In a victory for AACC and other laboratory advocacy groups that supported the legislation, Congress passed the Laboratory Access for Beneficiaries (LAB) Act, which could fix what advocacy groups say are serious deficiencies in data collection for the Protecting Access to Medicare Act (PAMA). So far PAMA has resulted in significant cuts to federal reimbursement for many clinical laboratory tests. Cuts are based on the Centers for Medicare and Medicaid Services (CMS) assessment of private payer rate data reported by laboratories.

The LAB Act delayed by 1 year the requirement for laboratories to report data on private payment rates to CMS and will commission a study by the Medicare Payment Advisory Commission (MedPAC) on how to improve data collection and rate setting.

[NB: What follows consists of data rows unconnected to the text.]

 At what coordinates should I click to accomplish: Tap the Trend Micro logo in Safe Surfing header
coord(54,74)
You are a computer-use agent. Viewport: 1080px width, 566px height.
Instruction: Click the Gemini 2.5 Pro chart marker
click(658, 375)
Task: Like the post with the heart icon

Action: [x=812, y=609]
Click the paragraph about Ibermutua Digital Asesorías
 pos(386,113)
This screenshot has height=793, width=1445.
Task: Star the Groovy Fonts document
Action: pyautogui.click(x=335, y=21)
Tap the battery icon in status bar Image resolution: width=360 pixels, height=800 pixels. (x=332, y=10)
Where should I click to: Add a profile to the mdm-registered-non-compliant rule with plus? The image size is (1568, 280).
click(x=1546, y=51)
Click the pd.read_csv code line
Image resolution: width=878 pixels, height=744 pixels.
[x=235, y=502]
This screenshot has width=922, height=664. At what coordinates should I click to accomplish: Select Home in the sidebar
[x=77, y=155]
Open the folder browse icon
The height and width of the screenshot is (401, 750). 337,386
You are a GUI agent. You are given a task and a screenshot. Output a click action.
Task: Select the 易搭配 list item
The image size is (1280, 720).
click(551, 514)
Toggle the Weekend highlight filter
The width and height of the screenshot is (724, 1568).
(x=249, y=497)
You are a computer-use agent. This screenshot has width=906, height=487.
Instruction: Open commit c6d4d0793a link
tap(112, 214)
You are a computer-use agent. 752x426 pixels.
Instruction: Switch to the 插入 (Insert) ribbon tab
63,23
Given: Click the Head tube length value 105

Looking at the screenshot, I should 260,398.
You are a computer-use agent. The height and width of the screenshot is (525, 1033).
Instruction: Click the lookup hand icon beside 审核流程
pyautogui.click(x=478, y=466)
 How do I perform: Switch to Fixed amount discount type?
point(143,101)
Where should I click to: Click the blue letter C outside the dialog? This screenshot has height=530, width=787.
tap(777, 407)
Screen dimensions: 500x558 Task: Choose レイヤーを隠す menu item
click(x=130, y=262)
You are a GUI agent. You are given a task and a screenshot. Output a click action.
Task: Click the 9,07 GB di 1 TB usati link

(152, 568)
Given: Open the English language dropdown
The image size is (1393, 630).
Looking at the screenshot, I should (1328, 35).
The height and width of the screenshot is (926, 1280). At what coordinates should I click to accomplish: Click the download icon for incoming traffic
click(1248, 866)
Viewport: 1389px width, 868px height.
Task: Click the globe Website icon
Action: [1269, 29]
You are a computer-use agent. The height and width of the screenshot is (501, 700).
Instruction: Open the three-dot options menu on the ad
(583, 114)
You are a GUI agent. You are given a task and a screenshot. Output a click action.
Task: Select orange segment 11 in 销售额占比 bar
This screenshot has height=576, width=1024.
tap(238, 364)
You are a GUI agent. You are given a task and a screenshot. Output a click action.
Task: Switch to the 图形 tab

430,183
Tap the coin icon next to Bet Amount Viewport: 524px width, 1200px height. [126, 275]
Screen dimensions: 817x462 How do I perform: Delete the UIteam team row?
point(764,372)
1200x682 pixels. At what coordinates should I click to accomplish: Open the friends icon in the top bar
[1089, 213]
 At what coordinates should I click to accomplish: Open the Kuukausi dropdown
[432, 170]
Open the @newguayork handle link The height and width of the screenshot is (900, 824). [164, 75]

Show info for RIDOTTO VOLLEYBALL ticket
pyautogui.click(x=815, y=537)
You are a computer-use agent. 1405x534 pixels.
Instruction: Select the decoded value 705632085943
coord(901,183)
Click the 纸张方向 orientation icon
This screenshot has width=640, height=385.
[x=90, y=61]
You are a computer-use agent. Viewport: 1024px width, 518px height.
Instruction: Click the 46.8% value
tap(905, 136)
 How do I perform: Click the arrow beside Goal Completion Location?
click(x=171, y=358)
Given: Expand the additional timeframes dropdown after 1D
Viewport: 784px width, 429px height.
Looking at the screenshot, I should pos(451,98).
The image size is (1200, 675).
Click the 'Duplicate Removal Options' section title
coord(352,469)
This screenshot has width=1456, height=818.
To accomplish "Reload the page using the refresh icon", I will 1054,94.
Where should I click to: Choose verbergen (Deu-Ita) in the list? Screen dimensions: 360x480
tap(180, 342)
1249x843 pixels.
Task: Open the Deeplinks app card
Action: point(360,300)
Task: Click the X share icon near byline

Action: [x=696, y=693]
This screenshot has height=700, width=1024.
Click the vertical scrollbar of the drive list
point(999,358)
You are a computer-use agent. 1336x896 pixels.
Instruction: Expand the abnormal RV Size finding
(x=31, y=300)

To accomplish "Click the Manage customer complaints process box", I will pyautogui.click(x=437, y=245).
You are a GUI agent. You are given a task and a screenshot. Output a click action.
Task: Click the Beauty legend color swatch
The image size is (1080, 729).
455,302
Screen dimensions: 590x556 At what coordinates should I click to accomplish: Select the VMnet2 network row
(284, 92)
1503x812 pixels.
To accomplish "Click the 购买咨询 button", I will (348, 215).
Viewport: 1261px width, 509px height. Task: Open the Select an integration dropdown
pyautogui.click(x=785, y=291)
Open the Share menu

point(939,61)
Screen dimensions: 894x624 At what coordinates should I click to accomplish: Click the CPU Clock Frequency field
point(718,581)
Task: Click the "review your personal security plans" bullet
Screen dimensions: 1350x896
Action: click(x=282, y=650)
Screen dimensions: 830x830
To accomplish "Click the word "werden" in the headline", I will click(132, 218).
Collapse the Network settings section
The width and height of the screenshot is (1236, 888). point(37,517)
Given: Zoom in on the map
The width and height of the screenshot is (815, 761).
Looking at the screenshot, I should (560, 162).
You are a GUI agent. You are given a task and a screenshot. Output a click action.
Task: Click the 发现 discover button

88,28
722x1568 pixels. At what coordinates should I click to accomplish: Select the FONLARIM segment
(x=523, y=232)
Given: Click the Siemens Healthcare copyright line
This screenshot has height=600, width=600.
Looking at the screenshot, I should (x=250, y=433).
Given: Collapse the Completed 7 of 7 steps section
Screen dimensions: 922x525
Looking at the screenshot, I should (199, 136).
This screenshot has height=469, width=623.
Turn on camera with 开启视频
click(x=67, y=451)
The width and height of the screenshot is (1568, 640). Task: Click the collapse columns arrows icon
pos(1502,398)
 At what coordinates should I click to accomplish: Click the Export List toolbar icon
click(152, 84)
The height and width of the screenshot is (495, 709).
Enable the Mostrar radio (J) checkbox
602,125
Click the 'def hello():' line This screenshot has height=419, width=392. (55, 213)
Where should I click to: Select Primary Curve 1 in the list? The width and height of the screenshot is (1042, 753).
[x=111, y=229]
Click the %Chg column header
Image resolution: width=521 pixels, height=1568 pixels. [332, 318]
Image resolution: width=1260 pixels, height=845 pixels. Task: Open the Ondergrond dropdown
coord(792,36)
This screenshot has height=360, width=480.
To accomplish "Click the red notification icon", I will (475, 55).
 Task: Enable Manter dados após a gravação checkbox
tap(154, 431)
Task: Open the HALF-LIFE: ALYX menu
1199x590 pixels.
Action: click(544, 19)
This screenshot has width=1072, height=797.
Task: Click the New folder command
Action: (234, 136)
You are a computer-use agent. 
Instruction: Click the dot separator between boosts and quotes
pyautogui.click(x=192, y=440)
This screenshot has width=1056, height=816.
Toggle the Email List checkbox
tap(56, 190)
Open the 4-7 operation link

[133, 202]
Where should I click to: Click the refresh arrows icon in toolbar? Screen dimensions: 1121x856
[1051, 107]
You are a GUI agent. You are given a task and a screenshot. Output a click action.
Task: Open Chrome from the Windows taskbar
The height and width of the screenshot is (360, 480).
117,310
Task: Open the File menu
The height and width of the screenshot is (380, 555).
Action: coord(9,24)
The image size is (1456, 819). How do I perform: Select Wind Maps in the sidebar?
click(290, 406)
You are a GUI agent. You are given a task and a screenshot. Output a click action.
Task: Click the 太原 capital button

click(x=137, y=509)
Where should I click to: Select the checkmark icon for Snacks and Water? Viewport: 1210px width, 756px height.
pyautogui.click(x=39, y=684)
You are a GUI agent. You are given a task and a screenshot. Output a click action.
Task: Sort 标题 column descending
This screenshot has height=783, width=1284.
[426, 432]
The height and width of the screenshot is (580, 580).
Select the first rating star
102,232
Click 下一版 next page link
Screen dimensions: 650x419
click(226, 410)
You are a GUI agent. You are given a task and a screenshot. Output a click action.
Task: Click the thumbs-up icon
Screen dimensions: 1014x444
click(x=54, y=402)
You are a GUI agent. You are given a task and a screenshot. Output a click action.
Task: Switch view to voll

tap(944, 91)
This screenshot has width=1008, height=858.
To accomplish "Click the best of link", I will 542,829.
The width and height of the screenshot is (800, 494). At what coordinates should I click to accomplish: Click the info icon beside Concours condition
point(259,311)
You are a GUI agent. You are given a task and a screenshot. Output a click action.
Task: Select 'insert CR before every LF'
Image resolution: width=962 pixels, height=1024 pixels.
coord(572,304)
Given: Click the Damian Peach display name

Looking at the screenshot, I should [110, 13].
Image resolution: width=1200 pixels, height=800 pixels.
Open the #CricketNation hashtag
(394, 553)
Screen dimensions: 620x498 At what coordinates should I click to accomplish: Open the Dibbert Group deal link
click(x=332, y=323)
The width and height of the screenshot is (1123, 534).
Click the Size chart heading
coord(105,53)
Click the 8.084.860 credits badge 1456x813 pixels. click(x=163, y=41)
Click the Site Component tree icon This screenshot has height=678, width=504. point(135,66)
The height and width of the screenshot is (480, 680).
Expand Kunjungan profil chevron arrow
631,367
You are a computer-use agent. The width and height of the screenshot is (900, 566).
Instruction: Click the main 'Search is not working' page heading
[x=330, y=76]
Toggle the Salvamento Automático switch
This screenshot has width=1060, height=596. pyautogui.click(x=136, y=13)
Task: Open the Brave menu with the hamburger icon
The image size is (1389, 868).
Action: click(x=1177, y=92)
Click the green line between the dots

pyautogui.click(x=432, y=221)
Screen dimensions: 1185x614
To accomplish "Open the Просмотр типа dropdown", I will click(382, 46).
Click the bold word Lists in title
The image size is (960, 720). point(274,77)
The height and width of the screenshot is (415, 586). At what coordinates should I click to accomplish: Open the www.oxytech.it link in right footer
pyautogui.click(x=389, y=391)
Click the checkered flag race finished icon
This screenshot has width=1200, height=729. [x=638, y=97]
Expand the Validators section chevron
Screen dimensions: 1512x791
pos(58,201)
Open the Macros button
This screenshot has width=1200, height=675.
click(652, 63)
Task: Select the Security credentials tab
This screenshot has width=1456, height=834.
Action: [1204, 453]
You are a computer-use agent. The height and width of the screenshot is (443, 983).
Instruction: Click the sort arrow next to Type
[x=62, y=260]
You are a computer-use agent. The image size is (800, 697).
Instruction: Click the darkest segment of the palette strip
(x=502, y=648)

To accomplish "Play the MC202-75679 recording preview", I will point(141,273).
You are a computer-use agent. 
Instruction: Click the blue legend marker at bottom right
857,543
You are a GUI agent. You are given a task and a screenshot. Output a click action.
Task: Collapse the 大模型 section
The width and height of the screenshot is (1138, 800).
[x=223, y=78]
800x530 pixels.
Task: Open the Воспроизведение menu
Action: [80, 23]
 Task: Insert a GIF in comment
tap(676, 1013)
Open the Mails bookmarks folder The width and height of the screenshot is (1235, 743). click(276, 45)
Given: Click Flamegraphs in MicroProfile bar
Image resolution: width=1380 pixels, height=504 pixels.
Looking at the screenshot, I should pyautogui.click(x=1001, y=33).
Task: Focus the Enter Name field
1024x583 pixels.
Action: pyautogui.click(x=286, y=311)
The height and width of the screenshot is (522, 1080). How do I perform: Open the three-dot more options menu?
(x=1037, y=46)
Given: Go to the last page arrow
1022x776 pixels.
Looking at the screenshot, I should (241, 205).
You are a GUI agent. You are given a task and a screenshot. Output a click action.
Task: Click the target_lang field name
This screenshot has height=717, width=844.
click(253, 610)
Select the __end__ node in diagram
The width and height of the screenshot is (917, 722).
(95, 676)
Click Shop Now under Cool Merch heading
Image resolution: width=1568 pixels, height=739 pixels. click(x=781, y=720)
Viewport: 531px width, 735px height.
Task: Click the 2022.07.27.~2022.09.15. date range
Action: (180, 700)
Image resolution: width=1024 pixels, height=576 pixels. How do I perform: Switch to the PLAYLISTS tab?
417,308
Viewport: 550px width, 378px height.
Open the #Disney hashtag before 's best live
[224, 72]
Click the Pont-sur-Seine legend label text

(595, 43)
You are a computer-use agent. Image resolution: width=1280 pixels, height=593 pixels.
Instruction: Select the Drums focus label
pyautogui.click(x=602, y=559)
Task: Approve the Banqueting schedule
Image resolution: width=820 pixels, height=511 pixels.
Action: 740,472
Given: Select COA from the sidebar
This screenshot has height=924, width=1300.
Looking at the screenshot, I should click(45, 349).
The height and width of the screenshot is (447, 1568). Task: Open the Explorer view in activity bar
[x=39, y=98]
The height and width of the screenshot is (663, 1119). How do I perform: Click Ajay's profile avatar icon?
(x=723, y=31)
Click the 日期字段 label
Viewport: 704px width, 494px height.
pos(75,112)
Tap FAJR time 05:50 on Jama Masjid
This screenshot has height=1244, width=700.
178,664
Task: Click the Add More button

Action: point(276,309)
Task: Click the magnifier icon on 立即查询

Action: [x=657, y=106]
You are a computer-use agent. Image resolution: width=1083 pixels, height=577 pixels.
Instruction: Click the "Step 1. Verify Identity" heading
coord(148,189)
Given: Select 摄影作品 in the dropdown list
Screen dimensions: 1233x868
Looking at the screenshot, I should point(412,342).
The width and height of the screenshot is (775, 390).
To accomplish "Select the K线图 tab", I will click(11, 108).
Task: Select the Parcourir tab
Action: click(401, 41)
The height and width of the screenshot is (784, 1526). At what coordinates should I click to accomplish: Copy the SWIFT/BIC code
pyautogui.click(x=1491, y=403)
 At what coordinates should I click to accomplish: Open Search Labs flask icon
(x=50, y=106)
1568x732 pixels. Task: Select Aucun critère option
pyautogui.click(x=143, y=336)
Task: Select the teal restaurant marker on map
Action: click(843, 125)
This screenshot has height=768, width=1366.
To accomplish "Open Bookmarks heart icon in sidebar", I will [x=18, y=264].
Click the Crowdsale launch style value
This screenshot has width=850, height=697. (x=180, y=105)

However, CMS is still able to move ahead with possible cuts to the clinical laboratory fee schedule in 2021—based on data collected in 2017. This year’s cuts are capped at 10%, but CMS can cut up to 15% each year in 2021, 2022, and 2023.

Prior to passage of the bill, AACC had warned Congress that failing to suspend data reporting would “significantly jeopardize seniors’ access to vital laboratory benefits in 2020 and beyond.” The association also noted that due to the flawed implementation of PAMA, “CMS continues to rely on data from less than 1% of the nation’s laboratories, an error that has already led to severe cuts to the most common routine lab tests—some of which will exceed 30% when fully implemented.”

PAMA already is having serious consequences for access to clinical laboratory testing. Notably, the Infectious Diseases Society of America found in a survey that more than 79% of respondents would be unable to provide the full range of testing needed to rapidly diagnose infectious diseases following the PAMA cuts of 2018 and 2019.

CMS Broadens Coverage of NGS Testing

The Centers for Medicare and Medicaid Services (CMS) expanded its coverage of next-generation sequencing (NGS) testing for patients with germline ovarian or breast cancer after advocacy and medical groups, including AACC, urged the agency to make changes to an earlier, more restrictive draft policy.

AACC had criticized the first draft of the policy for only covering tests approved or cleared by the Food and Drug Administration (FDA). “We are perplexed by this recommendation given that there is no FDA cleared or approved NGS test for hereditary risk assessment of either condition on the market,” the association wrote in a letter to CMS.

The final policy does automatically cover appropriately ordered NGS testing only if FDA cleared or approved; however, it allows Medicare’s regional contractors to develop their own policies that cover laboratory-developed tests and accommodate other scenarios not spelled out in the national coverage decision memo.

Federal Health IT Plan Focuses on Patient Access

The Department of Health and Human Services (HHS) draft 2020-2025 health information technology plan outlines the administration’s goal to put the full weight of the government’s policymaking behind promoting patient access to, and use of, electronic health information. Embedded in the plan is also the administration’s goal to increase transparency around pricing—even negotiated private payer rates—a subject that’s controversial among hospital and healthcare groups, but which the administration believes can help lower costs.

According to HHS, the goal of the plan is to “ensure that individuals have access to their electronic health information to help enable them to manage their health and shop for care.”

The plan emphasizes the goal to accelerate the use of secure mobile apps, patient portals, and other tools. To do this, HHS is calling for public and private collaboration that will: improve portability of health information through application programming interfaces; improve access to smartphones and other technologies, especially for at-risk, minority, rural, disabled, and tribal populations; and build the evidence base around the use of health information technology, including on the types of information that benefit patients most and the best ways to present information to patients and caregivers.